Every other week, Dr. Patrick Tate, chief of the veterinary staff and a general practitioner at Webster Groves Animal Hospital, answers reader questions about pets. This week's question comes from Rebecca Daniels.
Question: What causes people to be allergic to cats, and is it more of a problem than with dogs?
Answer: Sorry cat lovers — about 20 percent of the population has pet allergies, and cats are the worst offenders. In fact, cat allergies are twice as common as dog allergies. As I explained in an Ask the Vet column a few weeks ago, there is a lot of misunderstanding and confusion about why people have allergic reactions to animals.
Allergies to cats (and other mammals) are triggered by various protein molecules, referred to as "allergens." The immune system of an allergic individual overreacts to the harmless proteins, mistaking them for dangerous substances and releasing achemical called histamine. (My apologies to allergy sufferers for this very simplistic explanation!). Allergic reactions can manifest in skin rashes, hives, sneezing, coughing, runny nose, red and itchy eyes, asthma and more.
For many years, people thought that a cat's fur was the allergy trigger. However, as with dogs, fur is not an allergen. There are at least five cat allergens, and more have recently been discovered. But the Fel d 1 and the Fel d 4 proteins cause the majority of allergic reactions in humans. The Fel d 1 comes mainly from the sebaceous glands under the cat’s skin, the anal glands and saliva, while the Fel d 4 is found in the cat’s saliva and urine. Cat allergens are more potent than a dog’s and can remain “active” for a long time.
When a cat grooms with his tongue, the Fel d 1 and Fel d 4 protein in the saliva covers his fur and skin. Fel d 1 secretions from the cat’s sebaceous and anal glands also land on the fur and skin. When the dead skin cells (called dander) and loose fur are released into the environment, the Fel d 1 and Fel d 4 allergens are spread. Dogs also have allergens in their saliva that are distributed by dander, but they do not lick themselves as much as cats, and their sebaceous glands are not as active.
Cat allergen dander particles are much smaller, lighter and stickier than those from a dog. In fact, they are only one tenth the size of a dust mite particle! As a result, they can remain airborne for long periods of time and travel great distances. The invisible allergens make their way easily into the respiratory passages of humans, and can stick to any surface.
Studies have shown that male cats produce more allergenic secretions than females, and that “intact” males generate more allergens than neutered males. Some people think that light-colored cats are less allergenic than dark colored cats, but there is no research to back up the theory.
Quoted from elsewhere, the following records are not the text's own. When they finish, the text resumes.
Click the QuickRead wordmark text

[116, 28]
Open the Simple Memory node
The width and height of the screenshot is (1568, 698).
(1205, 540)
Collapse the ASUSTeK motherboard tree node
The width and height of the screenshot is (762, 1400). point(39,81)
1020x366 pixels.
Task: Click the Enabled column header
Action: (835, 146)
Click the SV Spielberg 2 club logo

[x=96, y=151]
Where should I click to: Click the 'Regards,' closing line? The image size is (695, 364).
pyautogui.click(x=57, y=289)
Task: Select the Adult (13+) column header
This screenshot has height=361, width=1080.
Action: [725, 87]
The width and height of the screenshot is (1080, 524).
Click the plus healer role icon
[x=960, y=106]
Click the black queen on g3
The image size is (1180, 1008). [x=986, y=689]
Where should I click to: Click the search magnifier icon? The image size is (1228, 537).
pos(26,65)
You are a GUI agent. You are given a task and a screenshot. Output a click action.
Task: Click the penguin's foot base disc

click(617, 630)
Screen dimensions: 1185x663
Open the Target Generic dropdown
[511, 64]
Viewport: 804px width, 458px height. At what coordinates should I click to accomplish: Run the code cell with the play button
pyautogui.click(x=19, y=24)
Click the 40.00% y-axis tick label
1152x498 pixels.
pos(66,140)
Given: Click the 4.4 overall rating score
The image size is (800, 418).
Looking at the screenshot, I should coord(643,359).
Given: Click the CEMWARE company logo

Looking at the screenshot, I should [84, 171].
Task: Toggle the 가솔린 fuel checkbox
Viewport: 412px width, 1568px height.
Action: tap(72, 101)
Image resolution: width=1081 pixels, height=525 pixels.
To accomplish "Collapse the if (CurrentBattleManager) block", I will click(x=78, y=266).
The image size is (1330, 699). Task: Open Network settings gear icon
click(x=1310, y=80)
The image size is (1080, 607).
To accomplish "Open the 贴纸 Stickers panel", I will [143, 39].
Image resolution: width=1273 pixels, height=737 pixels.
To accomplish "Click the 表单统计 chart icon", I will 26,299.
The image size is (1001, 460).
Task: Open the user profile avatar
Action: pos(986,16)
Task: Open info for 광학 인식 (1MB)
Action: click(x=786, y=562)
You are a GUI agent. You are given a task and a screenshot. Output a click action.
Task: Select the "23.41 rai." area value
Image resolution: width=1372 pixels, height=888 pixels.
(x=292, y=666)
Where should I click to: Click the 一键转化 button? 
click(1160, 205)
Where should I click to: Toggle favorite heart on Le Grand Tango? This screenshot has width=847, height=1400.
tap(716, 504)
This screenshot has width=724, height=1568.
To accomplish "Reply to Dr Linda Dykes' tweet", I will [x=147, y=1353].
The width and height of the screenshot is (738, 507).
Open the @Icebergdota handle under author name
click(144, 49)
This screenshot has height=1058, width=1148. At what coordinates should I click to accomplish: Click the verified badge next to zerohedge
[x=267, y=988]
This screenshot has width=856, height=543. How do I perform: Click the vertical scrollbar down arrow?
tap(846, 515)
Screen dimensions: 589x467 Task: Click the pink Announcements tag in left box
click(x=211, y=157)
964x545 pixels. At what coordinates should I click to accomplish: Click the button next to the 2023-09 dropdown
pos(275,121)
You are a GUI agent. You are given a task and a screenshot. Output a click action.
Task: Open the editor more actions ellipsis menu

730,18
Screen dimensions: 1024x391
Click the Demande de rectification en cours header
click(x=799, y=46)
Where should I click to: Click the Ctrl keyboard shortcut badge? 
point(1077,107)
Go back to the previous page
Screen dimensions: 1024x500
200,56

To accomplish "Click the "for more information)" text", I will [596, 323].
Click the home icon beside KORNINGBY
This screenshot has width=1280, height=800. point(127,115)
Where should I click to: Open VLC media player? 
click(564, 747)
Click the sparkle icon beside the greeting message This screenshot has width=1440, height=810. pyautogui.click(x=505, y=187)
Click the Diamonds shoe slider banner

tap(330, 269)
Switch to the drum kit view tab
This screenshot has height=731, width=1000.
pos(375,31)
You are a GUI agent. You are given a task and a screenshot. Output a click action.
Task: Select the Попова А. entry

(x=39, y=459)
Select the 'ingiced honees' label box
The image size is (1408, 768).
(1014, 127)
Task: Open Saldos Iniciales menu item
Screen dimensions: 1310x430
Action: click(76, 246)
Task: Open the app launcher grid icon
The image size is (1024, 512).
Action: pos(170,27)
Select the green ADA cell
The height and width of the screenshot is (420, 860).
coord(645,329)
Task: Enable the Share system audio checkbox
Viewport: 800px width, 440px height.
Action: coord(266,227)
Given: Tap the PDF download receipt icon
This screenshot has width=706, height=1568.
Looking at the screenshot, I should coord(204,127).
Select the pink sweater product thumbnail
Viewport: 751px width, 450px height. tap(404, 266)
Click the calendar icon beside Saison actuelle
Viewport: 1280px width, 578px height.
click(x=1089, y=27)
Since kittens have less allergens than adult cats, pet owners don’t always develop allergic symptoms until their cat reaches maturity.
Despite the negative statistics about cat allergens, many allergic pet owners still choose to live with their feline friends (including my wife!). An estimated 6 million Americans are allergic to cats and over one third of them continue to have cats in their homes. Scientific studies show that steps can be taken to significantly decrease one's exposure to cat allergens. See my last Ask the Vet answer about reducing allergens on yourself, on your pet and in your house.
Here are a few additional things you can do to alleviate or lessen cat allergens:
- If possible, bathe your cat once a week with a good pet shampoo or plain water. Studies have shown that a weekly bath or a water-only rinse can significantly reduce allergens. Of course, this can sometimes be a challenging task! If you begin bathing your cat at a young age, it is much easier for them to accept it. Pet Place offers some helpful cat bathing instructions.
- Wipe your cat frequently with a cloth moistened with water or a special allergen neutralizing solution like Allerpet C. Cats that hate baths will usually tolerate a damp “wipe down.”
- Brush your cat frequently to remove loose dander and fur. A cat’s fur, no matter what the length, can trap cat allergens along with additional environmental allergens like dust mites, mold, pollen, etc. Always do the brushing outside and wear a face mask if you’re allergic. Furminator deshedding tools are invaluable aids and well-worth the price.
- Feed your cat a high-quality food, rich in skin-supporting oils with the correct balance of Omega-3 and Omega-6 fatty acids. Cats with unhealthy skin shed more dander. Talk with your veterinarian about what food would be best for your cat.
- Clean your cat’s little box frequently, and avoid stirring up litter dust. Keep the litter box away from air ducts – especially intake vents. If an allergic person has to change the litter, consider a self-cleaning litter box like Scoop-Free or Litter Robot.
For more in-depth advice please consult your veterinarian and/or human allergist. The Avoid Nasal Allergies website and the American Academy of Allergy, Asthma, and Immunology website both offer a wealth of information for those with pet allergies.